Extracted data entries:
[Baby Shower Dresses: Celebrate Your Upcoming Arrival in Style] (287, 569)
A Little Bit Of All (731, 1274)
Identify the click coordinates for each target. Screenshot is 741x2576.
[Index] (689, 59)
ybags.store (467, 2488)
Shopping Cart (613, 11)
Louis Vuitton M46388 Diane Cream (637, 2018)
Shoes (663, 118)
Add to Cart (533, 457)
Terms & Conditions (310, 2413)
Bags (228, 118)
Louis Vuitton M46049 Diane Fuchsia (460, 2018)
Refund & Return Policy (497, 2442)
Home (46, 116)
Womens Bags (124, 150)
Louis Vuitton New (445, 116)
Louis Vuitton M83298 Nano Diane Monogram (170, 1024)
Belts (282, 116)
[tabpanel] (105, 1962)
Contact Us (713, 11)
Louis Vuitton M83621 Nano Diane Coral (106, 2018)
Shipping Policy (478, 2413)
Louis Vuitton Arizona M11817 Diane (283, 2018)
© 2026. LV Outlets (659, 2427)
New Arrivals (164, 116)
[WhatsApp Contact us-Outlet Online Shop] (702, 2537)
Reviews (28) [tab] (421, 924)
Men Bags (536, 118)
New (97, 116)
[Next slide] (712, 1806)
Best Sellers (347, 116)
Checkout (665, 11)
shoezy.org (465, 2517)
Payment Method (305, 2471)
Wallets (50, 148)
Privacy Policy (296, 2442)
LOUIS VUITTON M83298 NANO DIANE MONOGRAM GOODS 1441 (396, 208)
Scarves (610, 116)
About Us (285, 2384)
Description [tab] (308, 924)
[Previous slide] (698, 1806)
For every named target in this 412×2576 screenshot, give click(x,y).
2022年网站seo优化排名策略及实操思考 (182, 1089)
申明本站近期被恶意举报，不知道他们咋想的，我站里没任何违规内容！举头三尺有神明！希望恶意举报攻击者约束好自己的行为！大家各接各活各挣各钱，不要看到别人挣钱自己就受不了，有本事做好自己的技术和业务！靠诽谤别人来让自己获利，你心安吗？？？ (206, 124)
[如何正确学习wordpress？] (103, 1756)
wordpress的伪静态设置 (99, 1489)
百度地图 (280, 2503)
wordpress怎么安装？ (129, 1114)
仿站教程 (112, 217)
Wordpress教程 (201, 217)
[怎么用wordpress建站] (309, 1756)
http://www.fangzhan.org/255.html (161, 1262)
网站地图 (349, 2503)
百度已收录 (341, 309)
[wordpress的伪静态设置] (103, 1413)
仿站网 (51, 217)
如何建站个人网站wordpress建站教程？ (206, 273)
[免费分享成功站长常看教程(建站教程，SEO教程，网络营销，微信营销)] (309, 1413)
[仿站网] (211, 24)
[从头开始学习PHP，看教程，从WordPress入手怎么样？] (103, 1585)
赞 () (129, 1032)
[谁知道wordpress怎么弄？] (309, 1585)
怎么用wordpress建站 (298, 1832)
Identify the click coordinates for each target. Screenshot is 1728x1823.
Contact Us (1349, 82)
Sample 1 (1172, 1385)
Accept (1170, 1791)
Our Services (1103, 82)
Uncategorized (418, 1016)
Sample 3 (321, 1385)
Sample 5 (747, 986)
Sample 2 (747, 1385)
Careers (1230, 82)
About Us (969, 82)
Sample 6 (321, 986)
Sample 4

Task prompt:
Using the records above, list each line that includes "click".

Output for this exercise:
Identify the click coordinates for each target. Screenshot is 741x2576.
For every named target in this 412×2576 screenshot, give click(x,y).
Identify the click coordinates for each target. Screenshot is 1728x1823.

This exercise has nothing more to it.